Work instruction: If a line in the records below contains "agent", copy that line.
────────────────
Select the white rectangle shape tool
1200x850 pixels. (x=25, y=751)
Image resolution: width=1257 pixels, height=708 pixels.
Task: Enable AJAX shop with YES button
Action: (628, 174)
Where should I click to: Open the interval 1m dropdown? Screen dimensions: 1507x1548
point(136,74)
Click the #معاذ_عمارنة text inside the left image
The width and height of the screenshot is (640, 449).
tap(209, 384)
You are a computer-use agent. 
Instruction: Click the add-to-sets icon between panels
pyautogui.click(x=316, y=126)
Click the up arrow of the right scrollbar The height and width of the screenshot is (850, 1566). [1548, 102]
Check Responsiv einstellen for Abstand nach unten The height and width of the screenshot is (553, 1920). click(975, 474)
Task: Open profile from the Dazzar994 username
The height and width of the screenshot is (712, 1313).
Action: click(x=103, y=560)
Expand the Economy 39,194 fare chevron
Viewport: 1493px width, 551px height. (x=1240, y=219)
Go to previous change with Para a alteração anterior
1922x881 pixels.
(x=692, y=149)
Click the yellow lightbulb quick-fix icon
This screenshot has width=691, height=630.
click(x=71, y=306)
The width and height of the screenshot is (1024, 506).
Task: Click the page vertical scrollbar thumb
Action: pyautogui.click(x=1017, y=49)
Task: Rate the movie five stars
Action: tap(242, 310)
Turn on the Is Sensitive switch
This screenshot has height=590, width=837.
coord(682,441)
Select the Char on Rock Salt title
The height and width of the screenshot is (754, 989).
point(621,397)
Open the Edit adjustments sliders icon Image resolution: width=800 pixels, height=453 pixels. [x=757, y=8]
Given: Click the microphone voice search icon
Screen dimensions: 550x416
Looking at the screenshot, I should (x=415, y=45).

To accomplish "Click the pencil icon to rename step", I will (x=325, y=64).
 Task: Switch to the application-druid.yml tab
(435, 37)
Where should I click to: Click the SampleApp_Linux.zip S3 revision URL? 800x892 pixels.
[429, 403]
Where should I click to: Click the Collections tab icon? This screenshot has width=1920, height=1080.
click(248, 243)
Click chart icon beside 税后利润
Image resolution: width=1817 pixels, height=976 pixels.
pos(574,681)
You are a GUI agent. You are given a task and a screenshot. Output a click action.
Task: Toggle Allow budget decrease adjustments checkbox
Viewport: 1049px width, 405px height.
────────────────
Solution for this task:
You are a computer-use agent. 
You are a GUI agent. You are given a task and a screenshot. Output a click action.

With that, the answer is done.